▶ TASK
Your reply should be the whole listing, copied exactly, with the pictures left out.
%%
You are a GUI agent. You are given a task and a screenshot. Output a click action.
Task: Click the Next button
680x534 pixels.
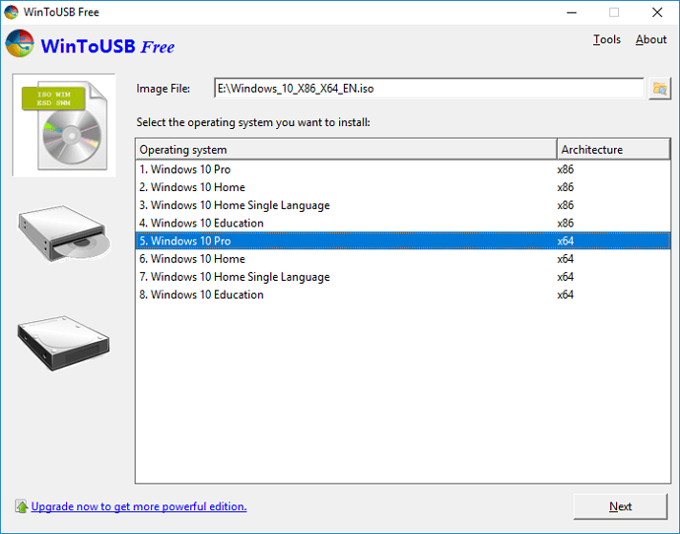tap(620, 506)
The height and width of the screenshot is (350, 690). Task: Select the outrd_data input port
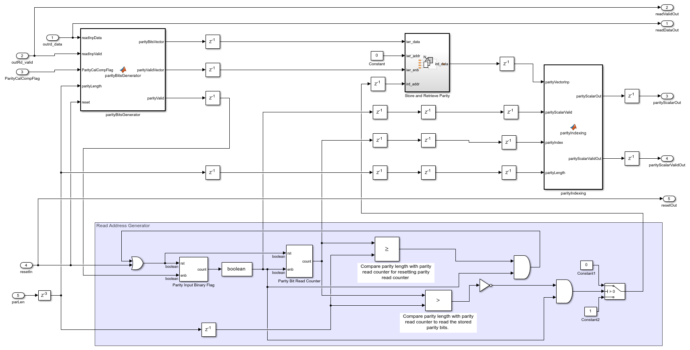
%%
▶ ANSWER SECTION
You are a GUI agent. You are given a task and a screenshot. Output a click action.
Task: Click the Next button
680x534 pixels.
tap(620, 506)
The height and width of the screenshot is (350, 690). Task: Select the outrd_data input port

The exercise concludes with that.